MATERIAL FOR THE TASK:

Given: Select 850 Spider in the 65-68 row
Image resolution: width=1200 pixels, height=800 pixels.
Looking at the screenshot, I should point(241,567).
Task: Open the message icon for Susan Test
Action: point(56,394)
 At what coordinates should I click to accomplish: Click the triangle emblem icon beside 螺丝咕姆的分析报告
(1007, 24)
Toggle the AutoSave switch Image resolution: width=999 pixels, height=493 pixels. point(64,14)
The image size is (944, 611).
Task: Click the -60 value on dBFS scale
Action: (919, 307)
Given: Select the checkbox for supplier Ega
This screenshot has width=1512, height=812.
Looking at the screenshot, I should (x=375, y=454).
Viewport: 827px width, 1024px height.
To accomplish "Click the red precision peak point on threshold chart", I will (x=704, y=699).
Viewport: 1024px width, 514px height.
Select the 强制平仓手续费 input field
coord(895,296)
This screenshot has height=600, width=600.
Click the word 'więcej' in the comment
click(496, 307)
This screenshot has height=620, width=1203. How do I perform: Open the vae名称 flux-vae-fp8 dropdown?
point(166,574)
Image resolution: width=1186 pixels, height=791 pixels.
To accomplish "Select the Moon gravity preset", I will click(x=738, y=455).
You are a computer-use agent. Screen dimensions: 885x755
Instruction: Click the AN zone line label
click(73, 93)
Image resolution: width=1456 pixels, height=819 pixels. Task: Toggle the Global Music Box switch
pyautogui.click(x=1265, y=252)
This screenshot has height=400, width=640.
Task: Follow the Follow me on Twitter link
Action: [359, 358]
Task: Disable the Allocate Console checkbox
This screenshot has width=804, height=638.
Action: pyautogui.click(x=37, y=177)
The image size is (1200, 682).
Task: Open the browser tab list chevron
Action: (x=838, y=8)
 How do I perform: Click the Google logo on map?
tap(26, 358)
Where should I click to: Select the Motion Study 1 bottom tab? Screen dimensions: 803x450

DIRECTIONS FOR THIS TASK:
The full listing above should be restated word for word.

PROBLEM SOLUTION:
Given: Select 850 Spider in the 65-68 row
Image resolution: width=1200 pixels, height=800 pixels.
Looking at the screenshot, I should point(241,567).
Task: Open the message icon for Susan Test
Action: point(56,394)
 At what coordinates should I click to accomplish: Click the triangle emblem icon beside 螺丝咕姆的分析报告
(1007, 24)
Toggle the AutoSave switch Image resolution: width=999 pixels, height=493 pixels. point(64,14)
The image size is (944, 611).
Task: Click the -60 value on dBFS scale
Action: (919, 307)
Given: Select the checkbox for supplier Ega
This screenshot has width=1512, height=812.
Looking at the screenshot, I should (x=375, y=454).
Viewport: 827px width, 1024px height.
To accomplish "Click the red precision peak point on threshold chart", I will (x=704, y=699).
Viewport: 1024px width, 514px height.
Select the 强制平仓手续费 input field
coord(895,296)
This screenshot has height=600, width=600.
Click the word 'więcej' in the comment
click(496, 307)
This screenshot has height=620, width=1203. How do I perform: Open the vae名称 flux-vae-fp8 dropdown?
point(166,574)
Image resolution: width=1186 pixels, height=791 pixels.
To accomplish "Select the Moon gravity preset", I will click(x=738, y=455).
You are a computer-use agent. Screen dimensions: 885x755
Instruction: Click the AN zone line label
click(73, 93)
Image resolution: width=1456 pixels, height=819 pixels. Task: Toggle the Global Music Box switch
pyautogui.click(x=1265, y=252)
This screenshot has height=400, width=640.
Task: Follow the Follow me on Twitter link
Action: [359, 358]
Task: Disable the Allocate Console checkbox
This screenshot has width=804, height=638.
Action: pyautogui.click(x=37, y=177)
The image size is (1200, 682).
Task: Open the browser tab list chevron
Action: (x=838, y=8)
 How do I perform: Click the Google logo on map?
tap(26, 358)
Where should I click to: Select the Motion Study 1 bottom tab? Screen dimensions: 803x450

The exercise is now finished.